WHAT YOU NEED TO DO — Copy out everything from the line containing "This screenshot has width=376, height=411." down to the line containing "coord(1394,56)", requests included, and give nothing else. In the answers of those entries, multiply each coordinate by 1.6 and round it to a whole number, with halves rounded up.

-- start of ENTRIES --

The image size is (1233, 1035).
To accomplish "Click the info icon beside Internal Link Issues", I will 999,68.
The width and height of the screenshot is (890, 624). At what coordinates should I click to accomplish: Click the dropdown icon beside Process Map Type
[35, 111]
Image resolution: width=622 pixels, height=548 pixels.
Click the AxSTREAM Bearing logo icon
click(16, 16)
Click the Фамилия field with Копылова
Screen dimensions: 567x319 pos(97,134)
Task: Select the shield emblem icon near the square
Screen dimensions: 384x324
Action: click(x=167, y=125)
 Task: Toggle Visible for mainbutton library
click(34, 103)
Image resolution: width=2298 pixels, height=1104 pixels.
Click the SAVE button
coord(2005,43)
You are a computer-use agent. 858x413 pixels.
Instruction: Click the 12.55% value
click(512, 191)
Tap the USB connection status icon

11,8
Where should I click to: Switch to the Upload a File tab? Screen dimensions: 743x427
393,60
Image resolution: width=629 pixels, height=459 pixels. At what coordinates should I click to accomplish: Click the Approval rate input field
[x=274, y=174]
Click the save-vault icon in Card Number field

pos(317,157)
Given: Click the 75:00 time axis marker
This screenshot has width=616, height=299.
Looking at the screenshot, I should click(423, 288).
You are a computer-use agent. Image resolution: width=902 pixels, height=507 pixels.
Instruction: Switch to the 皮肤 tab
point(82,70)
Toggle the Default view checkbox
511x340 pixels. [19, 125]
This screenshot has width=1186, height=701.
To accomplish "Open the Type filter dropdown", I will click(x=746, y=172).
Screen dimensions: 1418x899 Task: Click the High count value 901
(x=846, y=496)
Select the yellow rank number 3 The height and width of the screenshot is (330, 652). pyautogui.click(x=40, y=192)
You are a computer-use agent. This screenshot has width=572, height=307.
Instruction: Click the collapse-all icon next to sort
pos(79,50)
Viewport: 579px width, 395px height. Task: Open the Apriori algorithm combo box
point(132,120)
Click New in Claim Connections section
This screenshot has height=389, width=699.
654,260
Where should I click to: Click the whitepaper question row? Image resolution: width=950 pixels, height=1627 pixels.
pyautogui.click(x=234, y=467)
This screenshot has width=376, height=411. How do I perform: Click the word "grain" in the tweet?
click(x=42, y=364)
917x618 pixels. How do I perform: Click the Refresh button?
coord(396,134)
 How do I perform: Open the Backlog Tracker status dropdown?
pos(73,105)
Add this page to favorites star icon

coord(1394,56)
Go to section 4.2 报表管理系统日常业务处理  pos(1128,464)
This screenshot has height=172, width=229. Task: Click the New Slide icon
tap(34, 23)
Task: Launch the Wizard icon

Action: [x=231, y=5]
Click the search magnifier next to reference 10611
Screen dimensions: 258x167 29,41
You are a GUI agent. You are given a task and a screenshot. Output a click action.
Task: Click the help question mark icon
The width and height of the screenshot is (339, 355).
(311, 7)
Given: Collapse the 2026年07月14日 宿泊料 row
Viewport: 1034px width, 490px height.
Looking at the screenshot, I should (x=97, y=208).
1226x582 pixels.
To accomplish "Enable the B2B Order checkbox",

-- end of ENTRIES --

TASK OUTPUT —
This screenshot has width=376, height=411. How do I perform: Click the word "grain" in the tweet?
click(x=67, y=582)
917x618 pixels. How do I perform: Click the Refresh button?
coord(634,214)
 How do I perform: Open the Backlog Tracker status dropdown?
pos(117,168)
Add this page to favorites star icon

coord(2230,90)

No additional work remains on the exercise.